**O que fazer**
No texto sobre o sistema carcerário, transforme em lista o parágrafo iniciado por "Infere-se, portanto", preservando seus fatos principais.

Sistema carcerário brasileiro: problemas e soluções

Enviada em 31/10/2017

As rebeliões ocorridas no COMPAJ ( Complexo Penitenciário Anísio Jobim ),durante o início de 2017, chamaram atenção para a situação caótica do sistema carcerário nacional. Essa conjectura, que remonta ao trágico episódio do Carandiru, constitui, assim, uma problemática para o país. Em vista disso, é fundamental discutir acerca dos principais pontos envolvidos na precariedade do modelo carcerário, seja pelo viés do distanciamento governamental, seja pela perspectiva da morosidade do Judiciário.

Em primeira instância, é importante ressaltar que o estado precisa de uma postura ativa no que tange à estrutura prisional. Tal afirmação é sustentada a partir da lógica de Foucault em sua obra, “ Vigiar e Punir “, na qual o sucesso do encarceramento depende de um caráter disciplinatório. Por conseguinte, percebe-se que a negação desse pensamento inviabiliza a ressocialização do preso, tendo em vista que a ausência do aparato público denota a inexistência de instrumentos para manter a ordem e recuperar o cidadão. Desse modo, esse abismo social resulta na desconstrução do foco da destituição de liberdade: a reabilitação do civil.

Outrossim, é válido salientar que a a população carcerária brasileira é expressiva e com tendências de crescimento. Logo, a ineficiência da justiça no julgamento de presos provisórios corrobora o aprofundamento da precariedade do sistema em pauta. Isso ocorre porque a lotação dos complexos possibilita o domínio dos locais por facções criminosas, em decorrência da falha organizacional. Dessa maneira, estabelece-se uma zona propícia à continuidade da associação com atitudes ilícitas, constatando a falha no cumprimento da pena.

Infere-se, portanto, que é necessário coibir o sucateamento do sistema prisional. Inicialmente, é fundamental a atuação do Poder Público aumentando sua atividade nos presídios, por meio da realização de concursos para agentes penitenciários e modernização da infraestrutura, uma vez que, a partir disso, é possível fornecer a disciplina requerida para a ressocialização. Para mais, é essencial que o Judiciário, especificamente, elimine o excesso de indivíduos encarcerados sem necessidade, por intermédio da organização de mutirões para avaliar casos pendentes e do incentivo às audiências de custódia, já que, assim, evita-se o a disseminação do caos advindo da superlotação.

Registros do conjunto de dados
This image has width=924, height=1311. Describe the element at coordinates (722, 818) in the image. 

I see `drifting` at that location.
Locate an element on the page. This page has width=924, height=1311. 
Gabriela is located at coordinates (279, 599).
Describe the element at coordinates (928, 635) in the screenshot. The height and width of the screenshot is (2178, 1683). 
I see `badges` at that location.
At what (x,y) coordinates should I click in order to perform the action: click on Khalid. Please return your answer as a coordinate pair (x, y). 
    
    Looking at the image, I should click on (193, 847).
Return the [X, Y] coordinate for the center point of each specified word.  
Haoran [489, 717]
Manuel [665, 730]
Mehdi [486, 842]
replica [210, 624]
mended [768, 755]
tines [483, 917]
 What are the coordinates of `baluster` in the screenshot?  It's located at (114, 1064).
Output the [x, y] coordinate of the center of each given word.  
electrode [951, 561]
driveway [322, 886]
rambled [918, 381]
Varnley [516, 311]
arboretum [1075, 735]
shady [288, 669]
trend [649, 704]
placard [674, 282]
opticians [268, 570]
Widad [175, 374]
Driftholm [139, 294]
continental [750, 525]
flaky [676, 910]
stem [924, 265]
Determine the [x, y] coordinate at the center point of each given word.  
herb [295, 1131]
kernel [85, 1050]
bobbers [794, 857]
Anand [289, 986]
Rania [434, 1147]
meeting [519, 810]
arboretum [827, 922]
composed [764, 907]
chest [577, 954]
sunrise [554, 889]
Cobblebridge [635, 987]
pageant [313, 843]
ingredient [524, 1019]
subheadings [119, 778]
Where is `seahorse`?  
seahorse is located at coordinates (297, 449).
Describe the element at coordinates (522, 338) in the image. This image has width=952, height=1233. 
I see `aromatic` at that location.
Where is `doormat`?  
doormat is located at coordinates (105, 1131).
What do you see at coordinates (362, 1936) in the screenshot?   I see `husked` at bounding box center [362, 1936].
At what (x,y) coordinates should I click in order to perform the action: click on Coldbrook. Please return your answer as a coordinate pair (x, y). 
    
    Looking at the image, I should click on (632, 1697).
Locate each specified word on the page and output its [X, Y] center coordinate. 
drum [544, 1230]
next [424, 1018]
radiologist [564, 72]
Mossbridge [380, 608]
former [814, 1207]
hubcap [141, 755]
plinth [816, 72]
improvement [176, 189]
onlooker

**Resultado da tarefa**
- É necessário coibir o sucateamento do sistema prisional.
- O Poder Público deve aumentar sua atividade nos presídios. Para isso, deve realizar concursos para agentes penitenciários e modernizar a infraestrutura. Assim se fornece a disciplina requerida para a ressocialização.
- O Judiciário deve eliminar o excesso de indivíduos encarcerados sem necessidade. Para isso, deve organizar mutirões para avaliar casos pendentes e incentivar as audiências de custódia. Assim se evita a disseminação do caos advindo da superlotação.